Karyna Shatkovskaya reflects on her beginnings as a dance student, the mentor and legends that have inspired her, her favorite and most challenging roles, joining the NUTCRACKER! cast, and current events in Ukraine.
How old were you when you started to dance?
I went to ballet school at the age of 5. At the age of 8, I went on stage and danced small parts for children, and already at the age of 14, I was dancing classical variations. I performed the leading part for the first time at the age of 16 in the ballet "Snow White and the 7 Dwarfs" at a ballet school. I have been working in the theater since the age of 17 and perform the main parts there in various ballets.
Did you have a mentor? Who? What is the best lesson you learned from them?
I had a wonderful teacher in ballet school, Zhanna Muradyan, who gave me an amazing foundation and a strong start. She taught me how to perform variations technically and delicately, and then in the theater, Irina Surneva became my tutor, who helped me develop and improve, developed artistry and stage literacy in me.
Were you inspired by a dance legend? Who and why?
I always admired Ekaterina Maksimova; her lightness, her agility, her technique... and somewhere I tried to copy her dance. There are many dancers whom I set as an example for myself and take something from each for myself, and even ballerinas of my generation such as Natalya Osipova, and Marianela Nunez impress me very much and I want to repeat some moments of their dance performance.
What is your favorite part to dance? Why?
What has been your most challenging role? How did you overcome the challenge to be successful?I love to dance lyrical parts. I really love Clara in The Nutcracker, because Pa De Deux music inspires and gives me goosebumps, and every time I dance this part I feel bliss. I love Julteta for her “youth” and for dramaturgy and of course, the groovy and daring Kitri in Don Quixote is also my party.
The role of Aegina in the ballet Spartacus directed by George Koftun was very difficult. There are a lot of acrobatic lifts, falls and technical movements that must be performed in the image of the most seductive courtesan of Rome. For me, it was a completely new experience and a new image, but I trained and rehearsed a lot, so when I went on stage I was sure that everything would work out!
What are your thoughts on joining the NUTCRACKER! cast?
I will never get tired of dancing in the ballet The Nutcracker! From year to year, I get pleasure by participating in this performance. Not one winter suits me without this wonderful performance!! I am very glad that this year I will again be able to take part in this “NUTCRACKER” staging of this ballet is a very realistic fairy tale that you want to live!
Name some notable opera house in which you have danced.
Do you have an inspirational story about current events that you would like to share?
A story that is connected with war and ballet? I would like to note that a lot of colleagues offered help, work, and support, and it was very nice, despite the fact that we only talked with some of them a couple of times in our lives. Completely unknown people gave me an apartment for free where I could hide from the war !! So I am extremely grateful to everyone for their help -- and the theater in which I work, he took care of our work and offered to go to Lithuania. So I ended up in Europe.
Where are you living now?
Now I don't have a specific place to live, I move around countries and cities. I lived for a month in Lithuania, then in Slovakia, now I will live in Italy for a month ... then it’s unknown ...

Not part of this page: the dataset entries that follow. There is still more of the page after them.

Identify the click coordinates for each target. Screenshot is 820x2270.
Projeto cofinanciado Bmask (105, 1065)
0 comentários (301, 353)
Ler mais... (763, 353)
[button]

Do you have family in Kharkiv still?
Yes, my mother and my relatives stayed in Kharkiv. They don’t want to let go of their homes. There are explosions every day. I am very worried about them, but I can't persuade them to move to a safe place.
What has it been like being a dancer and performer during this war?
Very difficult and there was a fear of losing shape and mastery because when you're running from bombs you don't think where to train and keep in shape, you think how to save yourself. It was hard to imagine what would happen next, whether I could work in my profession, whether I could live in another country. After all, there was no desire to leave the house, this was a necessary measure. In those conditions where I hid from the war for the first two months, it was not possible to study, but I found a place in a small apartment to do at least gymnastics, and only two months later, when the fear and stress had already passed, I began to think about work and how to continue dancing.